Starks, who has been struggling this year and has seen his playing time reduced under new coach Don Nelson, did most of the talking.
Hill had contacted Starks' family members in Oklahoma, quoting his grandmother, his mother and his sister in a Feb. 6 article headlined, "Starks' family blames John's decline on Nellie." Nellie is coach Nelson's nickname.
In the article, Hill quotes Starks' sister as saying, "Basically, everyone here is kind of associating it with the coach, Don Nelson. I don't think they ever got along from the beginning."
She goes on to say, "I heard they're not even practicing hard. It's like they're in high school. They just sit around and play."
His mother was quoted as saying, "I wish he [Starks] would get out of New York. The whole family does. We don't want him wasting his time there."
Starks, embarrassed by the comments the family made about his coach and annoyed that his relatives were contacted, approached Hill the following day at a Knicks practice.
According to an account by Hill, Starks said to him, "Don't be calling my family. Don't be calling my mother. Don't be calling my grandmother."
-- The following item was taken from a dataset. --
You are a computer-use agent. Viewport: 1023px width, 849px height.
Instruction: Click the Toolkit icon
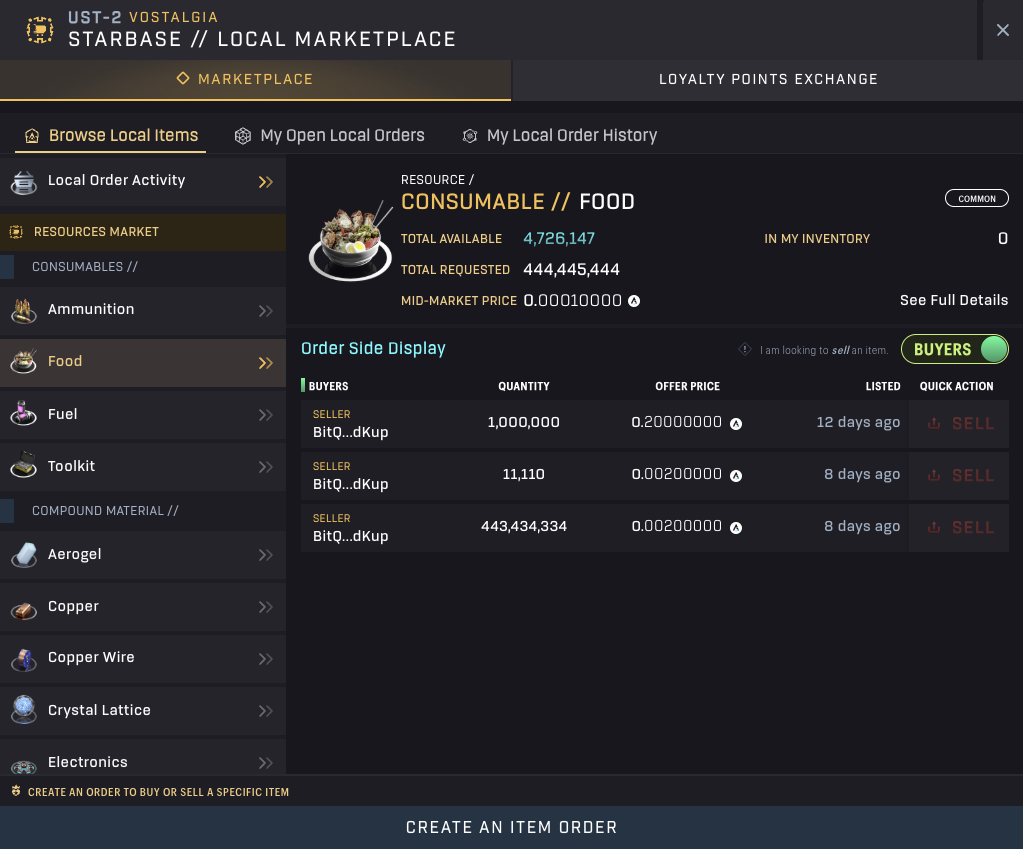26,466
Starks laced into him for about 20 seconds and then, according to Hill, said, "Do you understand what I'm talking about? Do you understand, boy?"
Starks did not touch Hill but pointed his finger in his face. As Starks walked away, Hill began smiling and the player turned around and said, "You better not be laughing at me, you ???-. I'm going to come and kick your ???- butt." He took a few steps toward the reporter but was restrained by an assistant coach and some players.
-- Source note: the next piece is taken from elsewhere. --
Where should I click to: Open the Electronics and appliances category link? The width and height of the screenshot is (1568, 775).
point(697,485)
According to Hill, he was harassed as soon as he entered the practice facility, as the Knicks' assistant coach Jeff Van Gundy reportedly shouted to Hill, "Hey, do you want to talk to Chelsea Starks? She's available for interviews." Chelsea is Starks' four-year-old daughter.
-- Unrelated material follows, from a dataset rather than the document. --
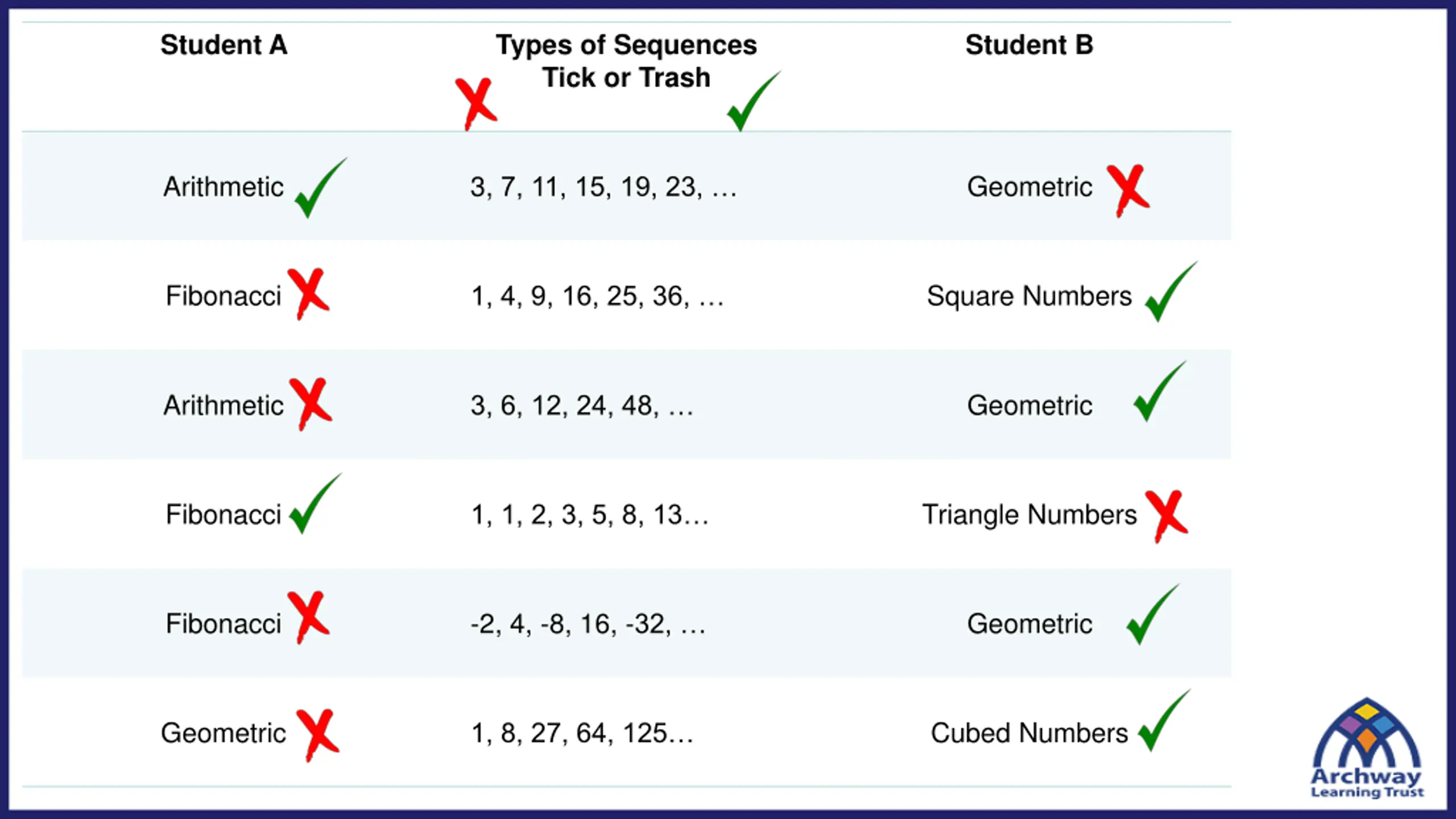The height and width of the screenshot is (819, 1456).
Task: Select the green tick next to Cubed Numbers
Action: coord(1164,720)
Hill said other Knicks approach him to complain about other stories he has written. He said the players didn't want to discuss things, they just sounded off on him. "A cowardly ambush," he called it.
The tabloid Post had a field day with coverage of the incidents the next day. The entire confrontation between Starks and Hill had been filmed by Fox-5, the local TV affiliate owned by Post owner Rupert Murdoch. The Post carried a front-page photo (taken from a frame of Fox-5 TV footage) of Starks pointing in Hill's face. The headline on Post sports columnist Wallace Matthews' piece read: "Johnny Rotten proves again he's tough guy . . . off court."
The day after the incident, Starks explained why he was so incensed. "You don't call a 74-year-old woman about what's happening with the Knicks," he said. "You want to write me up bad in the newspapers, write me up as bad as you want. I've never tried to take anybody's opinion away from them. I just don't think you're supposed to go running to my family for a quote. That's off-limits as far as I'm concerned."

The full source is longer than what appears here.